====== Data for this task

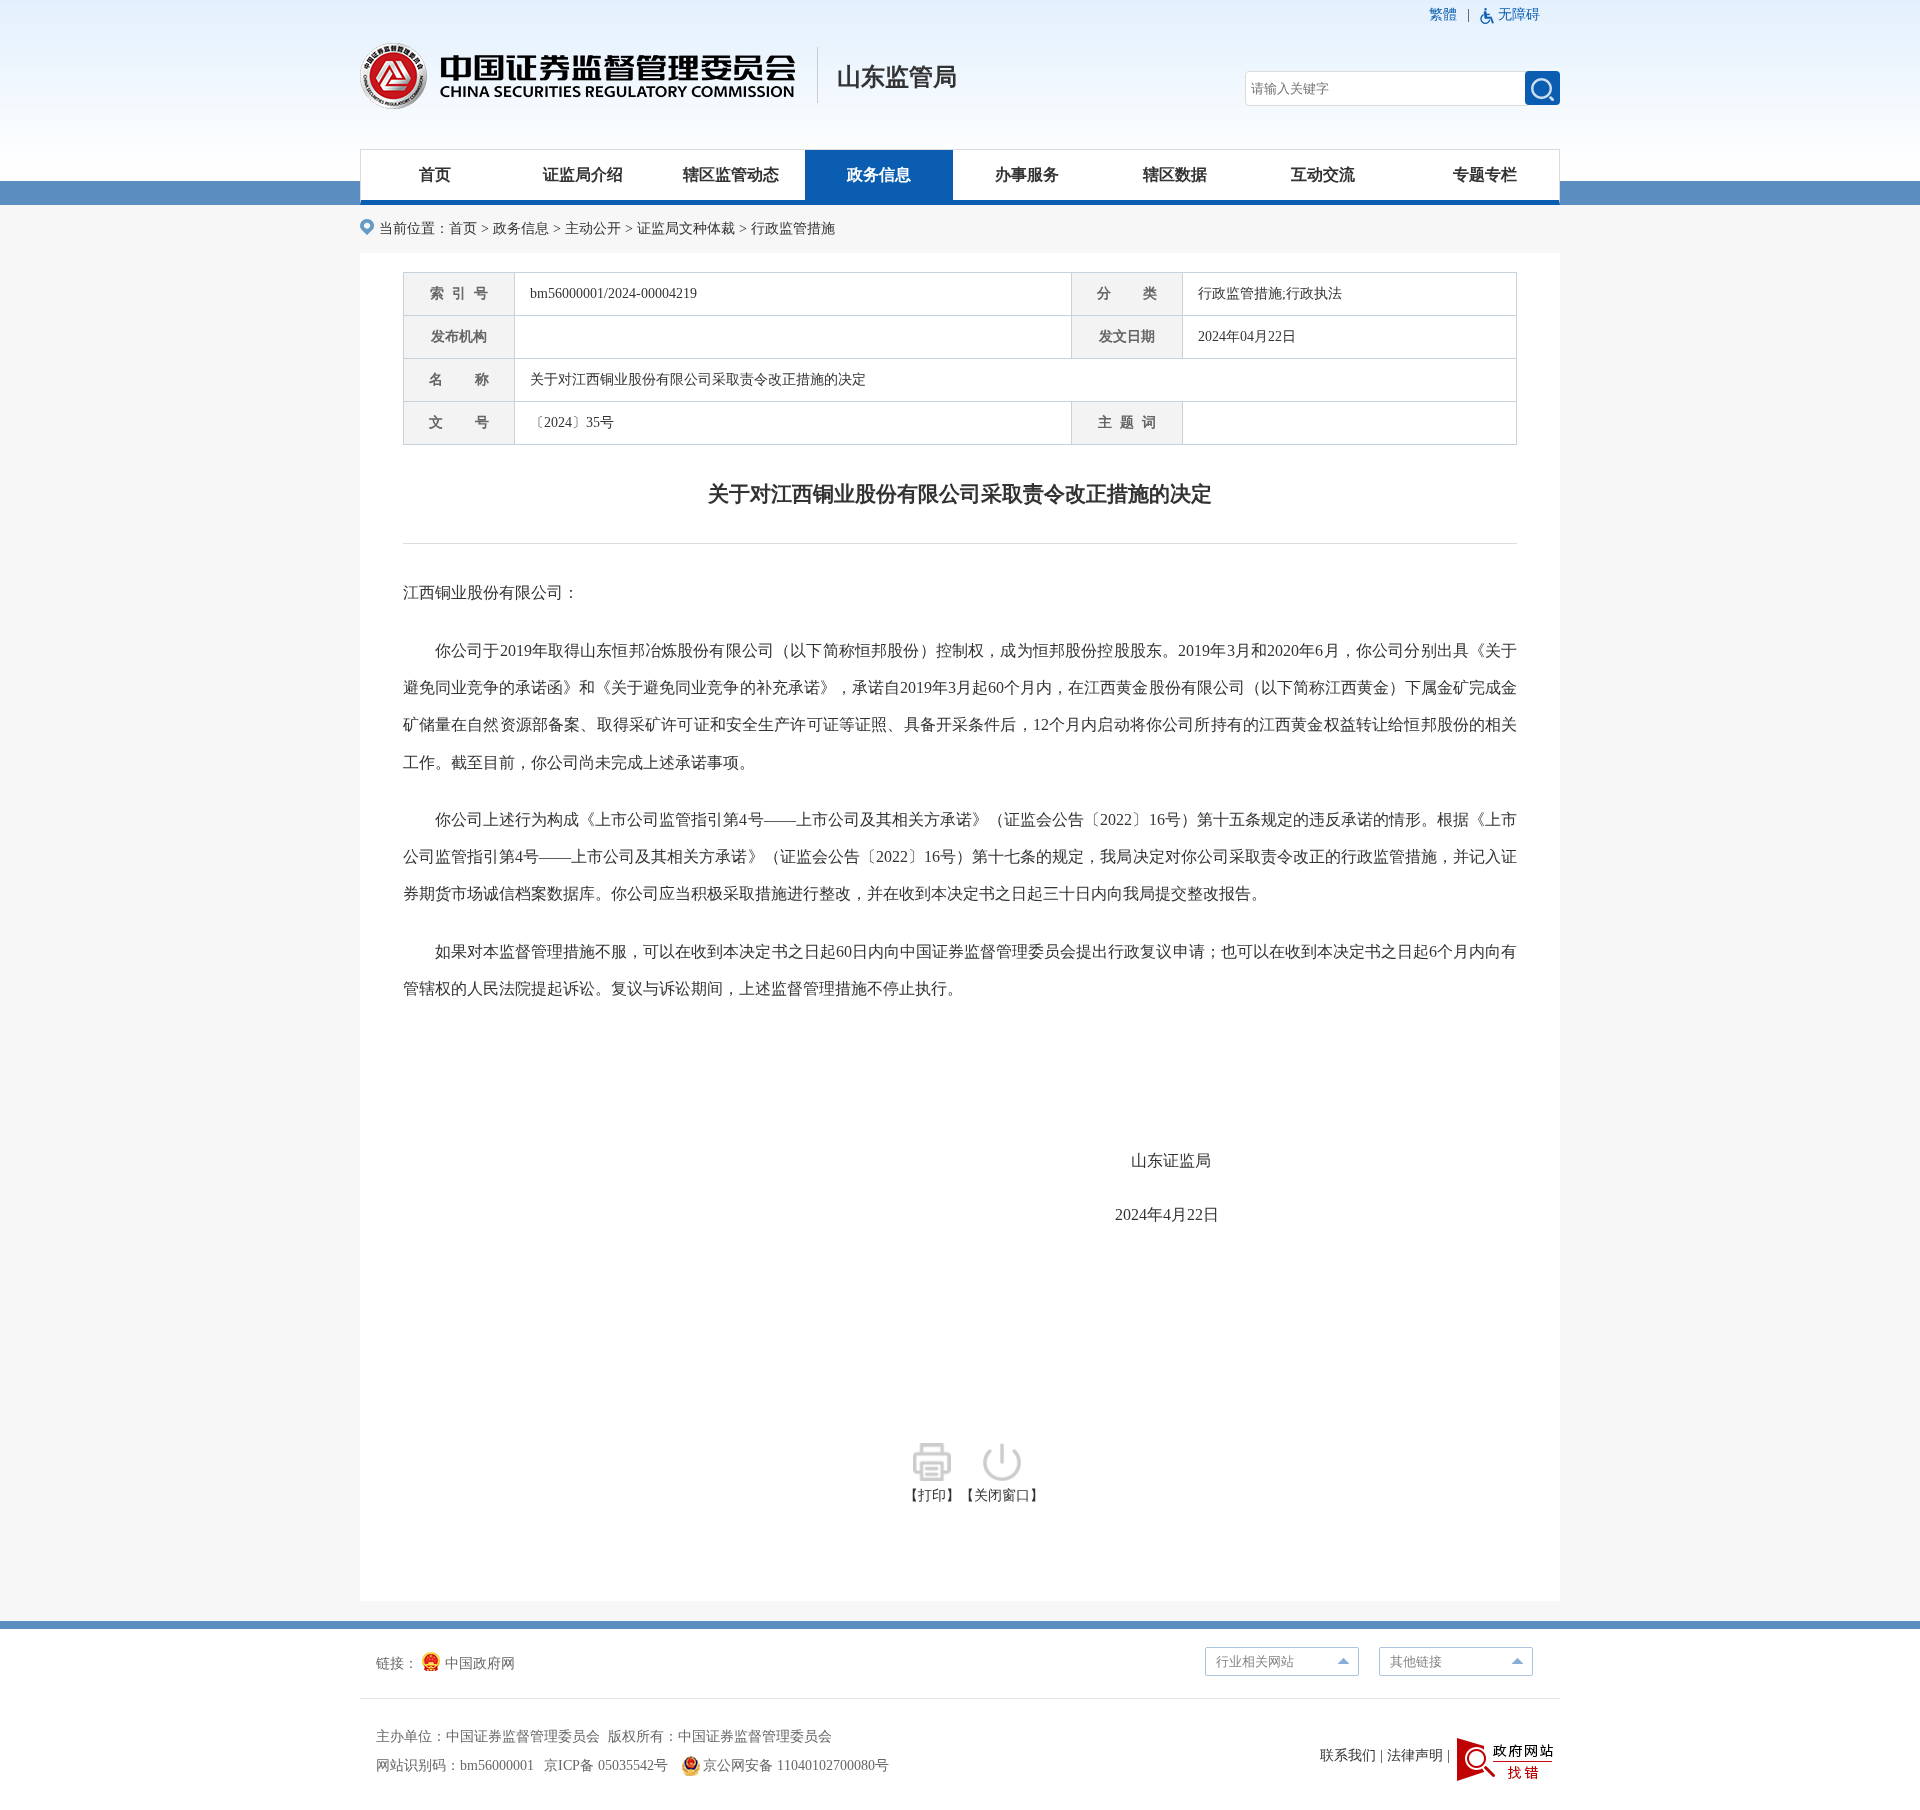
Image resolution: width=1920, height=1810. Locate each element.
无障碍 (1519, 14)
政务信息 (879, 174)
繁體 (1443, 14)
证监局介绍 (583, 174)
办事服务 (1027, 174)
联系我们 (1348, 1755)
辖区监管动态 (731, 174)
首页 (435, 174)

============

- Aim of the exercise -
Every line above is to be given again exactly, apart from the pictures.

- Exercise answer -
Image resolution: width=1920, height=1810. Locate each element.
无障碍 (1519, 14)
政务信息 (879, 174)
繁體 (1443, 14)
证监局介绍 (583, 174)
办事服务 (1027, 174)
联系我们 (1348, 1755)
辖区监管动态 (731, 174)
首页 (435, 174)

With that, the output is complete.